Hablando de Bueyes Perdidos
De las cosas que todos saben, pero nadie
dice
Ángel Juárez
Masares
Esto ocurrió hace muchos años. El
Comando de la
Dirección Nacional de Cárceles había invitado a la Prensa a recorrer el Penal
de Libertad, y una mañana nos encontramos todos allí, dispuestos a ingresar en
ese mundo paralelo que existía tras las alambradas, las garitas con guardias
armados, y las paredes color terracota.
En realidad hoy no recuerdo el motivo de
la invitación, pero sí algunas cosas de ese lugar que no pudo borrar la
inmediatez a la que por entonces estaba sometido. No tenía una página donde
escribir; solo tenía un camarógrafo y cuatro minutos (dividido dos) para
elaborar un “informe especial”. Eso pasó, y estoy seguro que cuando llegó la
sección deportes al informativo central, la palabra “penal” pasó a ser una pena
desde los “once pasos”.
Sin embargo la sensación de haber estado
allí antes estuvo presente desde entonces, quizá por los relatos de mi Amigo
–ya muerto- que pasó casi 12 años “adentro” por leer a Mao.

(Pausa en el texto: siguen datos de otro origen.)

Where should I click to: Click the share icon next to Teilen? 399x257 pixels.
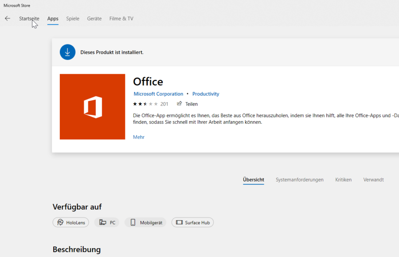coord(180,104)
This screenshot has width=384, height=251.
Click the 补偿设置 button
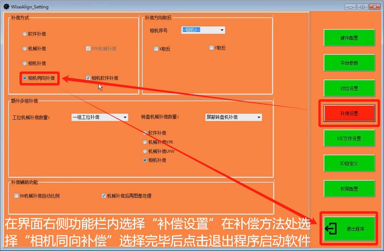coord(349,113)
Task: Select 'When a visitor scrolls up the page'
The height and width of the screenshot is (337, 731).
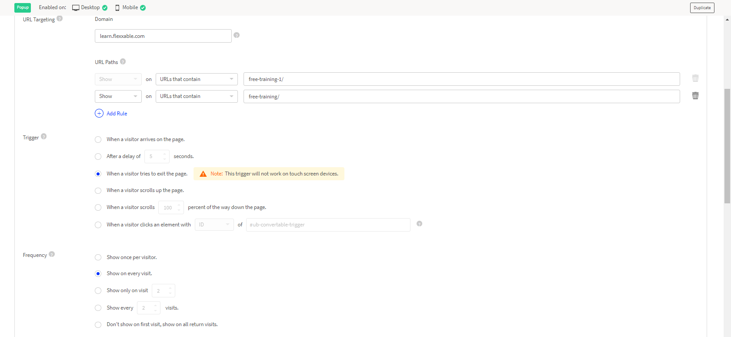Action: [x=98, y=191]
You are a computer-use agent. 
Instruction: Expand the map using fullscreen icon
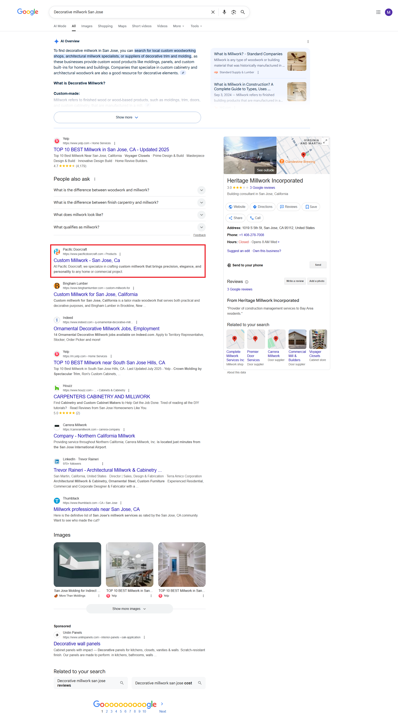(325, 141)
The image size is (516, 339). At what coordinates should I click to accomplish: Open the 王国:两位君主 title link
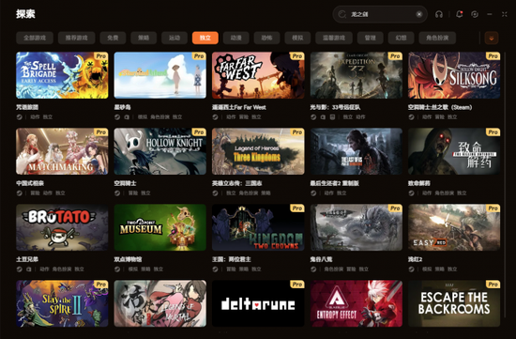[x=232, y=259]
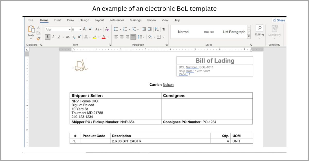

Allá al fondo estaba “la isla”; llena de
yuyos, pero aún vigente. El edificio principal, ese que se ve desde la ruta
cuando vamos o venimos a Montevideo, no es igual cuando se ve de cerca, y menos
aún cuando se ingresa en él. Te aplasta. En el segundo piso nos encontramos con
un pabellón de todo el ancho de la estructura, sin celdas, donde los presos
habían delimitado el “territorio” de cada uno dibujando los límites con tiza.
Cada espacio individual contenía un colchón mugriento sobre el piso, y
–amontonadas- convivían las pertenencias
del convicto; termo y mate, alguna olla, ropa, y otros objetos variopintos. En
un extremo del recinto, un caño arrancado de la pared y que ahora colgaba del
techo, daba agua potable, a estar por el charco que marcaba el lugar del
abrevadero. Alguien había colgado una frazada improvisando una suerte de carpa,
en un patético intento de recuperar algo de la intimidad perdida. La
Guardia había sacado a todos a un patio que se veía a través
de las ventanas, donde algunos de los hombres caminaban en círculo, y otros
gritaban sus reclamos sabiendo que estábamos allí.
Antes de ponerme a hablar de bueyes perdidos
estuve pensando en aquella visita para encontrarle una razón, pero fue en vano.
De todas maneras no creo que la tuviera. Los colegas de los diarios tenían que
volver a las redacciones a escribir, los de las radios a elaborar sus informes,
y los de la televisión a meterse en “la isla” (otra isla) a tratar de resumir
el dolor ajeno a dos minutos.
Bajamos. En el patio hicimos algunas
tomas de los hombres tras las alambradas, pero estoy seguro que cada uno de
nosotros elaboró en la retina su propia imagen. Imposible no comparar esos
seres con animales en cautiverio, quien lo niegue es un hipócrita. Allí uno en
cuclillas ha enredado sus dedos en los alambres y nos mira inexpresivo. Por
encima de él, otro individuo de su misma especie grita algo a través de su boca
desdentada, con tanta fuerza que las venas del cuello parecen reventar. Su
grito se pierde en medio de los gritos. Recuerdo el otro grito, el de Munch.
Muchos gritan, casi todos… y aunque todos quieran parecer gritos de furia, no
lo son. Como el grito de Munch; son de dolor.
Hoy, uno lee los diarios a la mañana,
escucha algún informativo, a la noche mira otro por TV; oye a “oficialistas” y
“opositores” hablar de la delincuencia. Se despachan ante la prensa con largos
y elaborados discursos, sobre todo porque “hay que opinar”, y si es en contra,
mejor.
Quienes hemos
visto a niños aspirando pegamento en algún hueco del espectacular grupo
escultórico en honor a José Pedro Varela, en la plaza homónima, hemos charlado
mano a mano con los delincuentes en algún tugurio capitalino, y hemos visto
esos rostros y esos ojos perdidos en la nada tras las rejas, sabemos que son
irrecuperables. Pero cuidado, muchos los saben. La sociedad lo sabe, el asunto
es que no se puede decir, ni aún, hablando de bueyes perdidos.